• _Exercise_: Your answer should be an exact copy of the lines from the start of the entries to the line containing "News (113, 117)", both included.

Saved data entries

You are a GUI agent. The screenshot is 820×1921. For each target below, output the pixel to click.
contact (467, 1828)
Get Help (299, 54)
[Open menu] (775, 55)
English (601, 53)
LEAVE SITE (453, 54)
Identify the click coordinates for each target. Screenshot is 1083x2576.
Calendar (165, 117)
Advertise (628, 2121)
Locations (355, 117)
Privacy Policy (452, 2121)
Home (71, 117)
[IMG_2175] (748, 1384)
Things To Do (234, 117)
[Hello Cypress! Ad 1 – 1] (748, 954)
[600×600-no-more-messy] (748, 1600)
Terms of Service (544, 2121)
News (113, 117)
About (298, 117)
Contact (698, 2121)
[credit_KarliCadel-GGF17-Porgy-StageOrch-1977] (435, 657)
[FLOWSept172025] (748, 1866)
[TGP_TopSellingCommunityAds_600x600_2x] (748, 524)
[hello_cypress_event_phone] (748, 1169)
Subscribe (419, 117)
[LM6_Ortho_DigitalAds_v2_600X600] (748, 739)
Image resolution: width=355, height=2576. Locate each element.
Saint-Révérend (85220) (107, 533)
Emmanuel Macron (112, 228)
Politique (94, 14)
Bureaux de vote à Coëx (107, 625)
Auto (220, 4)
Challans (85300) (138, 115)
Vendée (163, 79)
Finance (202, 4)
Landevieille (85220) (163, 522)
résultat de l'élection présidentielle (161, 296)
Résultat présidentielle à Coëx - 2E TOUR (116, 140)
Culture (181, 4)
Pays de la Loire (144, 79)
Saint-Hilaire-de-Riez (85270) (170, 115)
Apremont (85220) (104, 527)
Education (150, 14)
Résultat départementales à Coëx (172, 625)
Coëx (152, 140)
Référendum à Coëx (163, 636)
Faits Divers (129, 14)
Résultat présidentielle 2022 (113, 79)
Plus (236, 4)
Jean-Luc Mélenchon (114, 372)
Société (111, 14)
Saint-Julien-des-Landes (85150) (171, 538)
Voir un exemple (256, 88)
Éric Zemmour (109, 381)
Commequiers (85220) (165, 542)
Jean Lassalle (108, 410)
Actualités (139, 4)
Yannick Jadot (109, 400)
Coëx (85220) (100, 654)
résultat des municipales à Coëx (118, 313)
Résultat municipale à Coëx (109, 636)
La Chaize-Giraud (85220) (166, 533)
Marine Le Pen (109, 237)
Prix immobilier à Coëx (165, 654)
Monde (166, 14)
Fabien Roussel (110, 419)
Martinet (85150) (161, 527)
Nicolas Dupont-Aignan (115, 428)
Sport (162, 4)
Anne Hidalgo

• _Answer box_:
You are a GUI agent. The screenshot is 820×1921. For each target below, output the pixel to click.
contact (467, 1828)
Get Help (299, 54)
[Open menu] (775, 55)
English (601, 53)
LEAVE SITE (453, 54)
Identify the click coordinates for each target. Screenshot is 1083x2576.
Calendar (165, 117)
Advertise (628, 2121)
Locations (355, 117)
Privacy Policy (452, 2121)
Home (71, 117)
[IMG_2175] (748, 1384)
Things To Do (234, 117)
[Hello Cypress! Ad 1 – 1] (748, 954)
[600×600-no-more-messy] (748, 1600)
Terms of Service (544, 2121)
News (113, 117)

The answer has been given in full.